The Russians are Coming (If We Let Them)

If Russia is intent on pushing its border west on the farcical justification that weak (European) NATO is a threat to Russia, we have no choice but to at least make defeat a consideration for Putin if he continues to push west.

This sums it up:

Under the circumstances, there is no alternative to building and deploying a robust, viable and effective [NATO] conventional deterrent force in the Baltic and Black Sea regions. Such deployments, far from being a threat to Russia as Moscow as its trolls insist, is the only reliable guarantee that peace in Europe will be preserved and that Moscow cannot further exercise its imperial options in the region.

Without an effective conventional deterrent, we risk bolstering the Russian government's self-serving, paranoid belief of the simultaneous weakness and threat of the West. Since Moscow doesn't believe in the sanctity of treaties, internationally guaranteed borders, or the sovereignty and territorial integrity of its neighbors, and has disregarded most of the arms-control treaties of the last generation, a robust conventional deterrent, which rests on a heightened but realistic assessment of the Russian threat and the willingness to spend the necessary money to meet it, is not a luxury.
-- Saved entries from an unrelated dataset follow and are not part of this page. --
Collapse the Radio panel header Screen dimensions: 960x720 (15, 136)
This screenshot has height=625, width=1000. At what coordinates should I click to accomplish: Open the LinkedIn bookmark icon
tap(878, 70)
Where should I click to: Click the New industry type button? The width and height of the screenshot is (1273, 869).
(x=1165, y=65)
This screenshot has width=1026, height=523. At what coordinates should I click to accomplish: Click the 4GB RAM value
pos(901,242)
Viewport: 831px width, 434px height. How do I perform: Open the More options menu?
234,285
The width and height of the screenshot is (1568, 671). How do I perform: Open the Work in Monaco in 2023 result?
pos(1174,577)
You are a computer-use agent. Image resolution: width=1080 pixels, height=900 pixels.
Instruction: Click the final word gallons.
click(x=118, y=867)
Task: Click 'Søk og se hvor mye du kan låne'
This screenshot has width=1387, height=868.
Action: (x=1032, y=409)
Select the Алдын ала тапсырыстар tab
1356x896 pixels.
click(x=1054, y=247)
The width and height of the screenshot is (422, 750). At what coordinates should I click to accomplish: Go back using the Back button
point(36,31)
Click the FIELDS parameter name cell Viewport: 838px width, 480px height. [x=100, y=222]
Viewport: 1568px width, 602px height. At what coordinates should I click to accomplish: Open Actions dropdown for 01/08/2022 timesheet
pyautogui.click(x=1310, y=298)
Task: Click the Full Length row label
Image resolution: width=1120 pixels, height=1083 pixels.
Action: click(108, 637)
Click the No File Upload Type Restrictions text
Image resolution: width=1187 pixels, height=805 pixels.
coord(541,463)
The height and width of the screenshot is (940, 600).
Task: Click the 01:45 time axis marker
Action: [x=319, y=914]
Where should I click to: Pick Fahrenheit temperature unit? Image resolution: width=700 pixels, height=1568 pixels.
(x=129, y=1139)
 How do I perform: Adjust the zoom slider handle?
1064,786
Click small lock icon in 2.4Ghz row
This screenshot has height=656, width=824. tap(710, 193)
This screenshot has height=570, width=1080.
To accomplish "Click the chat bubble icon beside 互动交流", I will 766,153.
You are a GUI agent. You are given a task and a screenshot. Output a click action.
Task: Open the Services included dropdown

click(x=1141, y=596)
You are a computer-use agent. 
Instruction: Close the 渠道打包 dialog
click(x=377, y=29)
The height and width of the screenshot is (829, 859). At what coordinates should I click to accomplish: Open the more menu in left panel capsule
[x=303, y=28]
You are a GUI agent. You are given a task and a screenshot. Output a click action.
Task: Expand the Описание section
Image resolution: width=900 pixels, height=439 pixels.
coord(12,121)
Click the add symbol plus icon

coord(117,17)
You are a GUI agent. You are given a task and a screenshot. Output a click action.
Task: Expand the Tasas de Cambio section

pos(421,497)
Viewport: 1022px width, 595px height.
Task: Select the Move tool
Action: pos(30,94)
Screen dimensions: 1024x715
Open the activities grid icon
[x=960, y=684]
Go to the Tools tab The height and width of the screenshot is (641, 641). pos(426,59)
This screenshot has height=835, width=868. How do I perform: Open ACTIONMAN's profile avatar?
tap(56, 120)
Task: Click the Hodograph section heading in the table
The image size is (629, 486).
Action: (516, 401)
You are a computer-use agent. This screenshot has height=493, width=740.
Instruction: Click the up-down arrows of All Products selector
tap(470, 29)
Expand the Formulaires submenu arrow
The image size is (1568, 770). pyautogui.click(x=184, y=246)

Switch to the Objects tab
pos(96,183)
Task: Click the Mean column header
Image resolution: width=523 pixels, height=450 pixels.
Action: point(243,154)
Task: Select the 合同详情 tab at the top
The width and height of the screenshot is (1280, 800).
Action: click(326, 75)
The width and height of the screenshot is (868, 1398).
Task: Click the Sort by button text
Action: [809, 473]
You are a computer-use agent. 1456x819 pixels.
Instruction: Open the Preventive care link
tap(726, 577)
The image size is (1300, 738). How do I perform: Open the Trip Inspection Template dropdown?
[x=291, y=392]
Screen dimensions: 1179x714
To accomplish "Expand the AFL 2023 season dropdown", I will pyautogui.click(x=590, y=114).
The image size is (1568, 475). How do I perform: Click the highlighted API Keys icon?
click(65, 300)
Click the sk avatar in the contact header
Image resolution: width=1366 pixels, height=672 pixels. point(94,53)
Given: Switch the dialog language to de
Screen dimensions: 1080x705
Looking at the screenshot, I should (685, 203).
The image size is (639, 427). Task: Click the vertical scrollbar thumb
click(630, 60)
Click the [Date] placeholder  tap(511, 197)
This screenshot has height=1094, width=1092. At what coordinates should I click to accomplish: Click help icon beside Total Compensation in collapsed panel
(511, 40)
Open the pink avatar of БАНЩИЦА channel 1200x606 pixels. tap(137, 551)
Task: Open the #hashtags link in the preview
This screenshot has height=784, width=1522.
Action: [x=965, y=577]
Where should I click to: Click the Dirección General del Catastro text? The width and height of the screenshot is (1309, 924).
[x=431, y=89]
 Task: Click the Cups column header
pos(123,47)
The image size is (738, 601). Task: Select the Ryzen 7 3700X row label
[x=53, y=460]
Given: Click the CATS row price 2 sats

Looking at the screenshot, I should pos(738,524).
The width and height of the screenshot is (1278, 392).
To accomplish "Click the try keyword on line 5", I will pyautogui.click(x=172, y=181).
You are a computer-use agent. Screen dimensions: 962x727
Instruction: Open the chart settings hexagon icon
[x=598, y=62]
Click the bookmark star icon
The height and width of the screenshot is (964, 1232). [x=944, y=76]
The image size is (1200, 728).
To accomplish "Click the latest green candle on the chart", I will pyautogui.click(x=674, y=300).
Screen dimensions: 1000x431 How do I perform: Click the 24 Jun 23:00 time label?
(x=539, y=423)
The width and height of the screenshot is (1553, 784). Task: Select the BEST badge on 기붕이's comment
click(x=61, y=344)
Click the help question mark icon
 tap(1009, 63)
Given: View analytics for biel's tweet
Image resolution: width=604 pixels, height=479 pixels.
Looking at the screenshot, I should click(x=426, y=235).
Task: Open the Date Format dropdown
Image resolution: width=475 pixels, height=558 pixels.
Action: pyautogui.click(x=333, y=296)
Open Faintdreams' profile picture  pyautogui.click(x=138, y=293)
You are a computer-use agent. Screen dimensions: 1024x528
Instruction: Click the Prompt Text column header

Because Putin's appetites began with Georgia, continue in Ukraine, include the Baltics, and have no logical end point short of the Rhine River--and perhaps Hadrian's Wall.

And while he puts it more delicately, NATO needs to make sure Putin sees more body bags coming home from Ukraine.

But I've long felt a strong ground presence in Europe is important to preserve the peace (see pg. 15--and I'll repeat, I do not have a Ph.D).

Russia is still relatively weak in conventional power--if they could have overrun large chunks of Ukraine and held it, they would have rather than endure this slow subliminal campaign--so it would be better to show them they can't push west now. Maybe Putin will decide other directions are easier to advance.

Later, as Russia rebuilds more of their conventional land power, the cost to NATO of building an effective conventional deterrent in the west will be higher.